Le débat semble déjà s'installer outre-Rhin. Selon le Zeit (en allemand), plusieurs personnalités politiques ont en effet proposé des mesures plus drastiques en réponse à l'attaque de Berlin. Le ministre des Affaires intérieures de Basse-Saxe, Boris Pistorius (SPD), veut par exemple envoyer plus de policiers dans la rue. De son côté, le président de la Conférence des ministres de l'Intérieur, Klaus Bouillon, annonce que la police pourrait avoir un "équipement lourd, à savoir des armes d'épaule, armes de poing et mitrailleuses". Mais à l'image de la classe politique, partagée entre le devoir de prudence et la nécessité d'agir, il est revenu un peu plus tard sur sa déclaration, la jugeant "trop martiale". Dans sa conférence de presse, mardi, Angela Merkel a bien résumé ce dilemme :
Comment pouvons-nous vivre avec cela ? (...) Je n'ai pas de réponse simple. Mais nous ne voulons pas renoncer aux marchés de Noël, à ces belles heures d'émotion avec nos familles et nos amis. Nous ne voulons pas vivre avec la peur imposée par le Mal. Et bien que ces heures soient difficiles à supporter, nous allons trouver un moyen de vivre la vie que nous voulons en Allemagne : libres, ensemble et ouverts les uns aux autres.

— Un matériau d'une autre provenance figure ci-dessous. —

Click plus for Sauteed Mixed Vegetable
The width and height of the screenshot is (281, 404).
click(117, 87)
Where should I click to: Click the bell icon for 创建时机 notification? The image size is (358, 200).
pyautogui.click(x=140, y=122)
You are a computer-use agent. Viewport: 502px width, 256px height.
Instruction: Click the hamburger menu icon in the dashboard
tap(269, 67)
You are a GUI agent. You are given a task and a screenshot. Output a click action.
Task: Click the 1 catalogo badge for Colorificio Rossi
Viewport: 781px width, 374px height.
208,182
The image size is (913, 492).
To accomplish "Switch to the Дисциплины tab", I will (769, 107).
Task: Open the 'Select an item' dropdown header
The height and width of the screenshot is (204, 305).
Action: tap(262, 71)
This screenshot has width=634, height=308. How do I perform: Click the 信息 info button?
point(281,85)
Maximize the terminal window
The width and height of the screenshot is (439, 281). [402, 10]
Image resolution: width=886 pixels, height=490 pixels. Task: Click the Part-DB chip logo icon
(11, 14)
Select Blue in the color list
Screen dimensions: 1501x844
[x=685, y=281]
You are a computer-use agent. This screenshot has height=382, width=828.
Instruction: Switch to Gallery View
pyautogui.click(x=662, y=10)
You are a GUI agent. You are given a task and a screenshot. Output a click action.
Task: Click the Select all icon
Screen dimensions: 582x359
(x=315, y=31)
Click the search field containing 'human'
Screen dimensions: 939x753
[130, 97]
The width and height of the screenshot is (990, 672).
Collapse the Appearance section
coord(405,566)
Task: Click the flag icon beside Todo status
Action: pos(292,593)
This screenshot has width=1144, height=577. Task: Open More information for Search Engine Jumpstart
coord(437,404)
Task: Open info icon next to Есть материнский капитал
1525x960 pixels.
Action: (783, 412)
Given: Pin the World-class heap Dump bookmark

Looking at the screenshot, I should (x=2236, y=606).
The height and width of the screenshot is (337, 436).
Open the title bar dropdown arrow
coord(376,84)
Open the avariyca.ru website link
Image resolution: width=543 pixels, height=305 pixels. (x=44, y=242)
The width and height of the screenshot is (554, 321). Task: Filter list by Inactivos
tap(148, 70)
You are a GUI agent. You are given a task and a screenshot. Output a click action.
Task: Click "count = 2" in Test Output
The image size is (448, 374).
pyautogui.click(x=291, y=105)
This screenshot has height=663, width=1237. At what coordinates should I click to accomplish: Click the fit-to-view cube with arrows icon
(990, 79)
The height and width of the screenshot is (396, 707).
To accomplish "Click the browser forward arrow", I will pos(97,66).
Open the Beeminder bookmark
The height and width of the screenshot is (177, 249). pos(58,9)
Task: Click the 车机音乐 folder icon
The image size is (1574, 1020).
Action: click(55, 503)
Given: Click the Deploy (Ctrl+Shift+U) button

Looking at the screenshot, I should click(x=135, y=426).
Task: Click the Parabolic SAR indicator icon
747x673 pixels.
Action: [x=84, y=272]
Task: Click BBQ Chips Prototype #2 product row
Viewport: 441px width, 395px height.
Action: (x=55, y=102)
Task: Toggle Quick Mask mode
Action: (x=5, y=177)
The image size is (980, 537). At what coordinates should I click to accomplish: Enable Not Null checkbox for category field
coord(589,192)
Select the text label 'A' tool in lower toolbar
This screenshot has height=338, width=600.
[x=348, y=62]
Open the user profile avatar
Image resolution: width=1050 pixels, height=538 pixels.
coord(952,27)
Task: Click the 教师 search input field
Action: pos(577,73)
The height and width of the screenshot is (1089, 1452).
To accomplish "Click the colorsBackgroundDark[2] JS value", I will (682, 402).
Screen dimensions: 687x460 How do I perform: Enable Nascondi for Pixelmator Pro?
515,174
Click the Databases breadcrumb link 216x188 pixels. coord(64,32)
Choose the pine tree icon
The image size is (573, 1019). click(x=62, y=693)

Pour Isabelle Maras, l'Allemagne peut justement compter sur ce qui fait, selon elle, sa distinction avec d'autres pays comme la France : son sang-froid. "Jusque-là, les médias, les autorités, les citoyens ont tous fait preuve de mesure dans le traitement des attentats. Cette attaque-là aura valeur de test. On va voir si l'Allemagne va changer ses habitudes."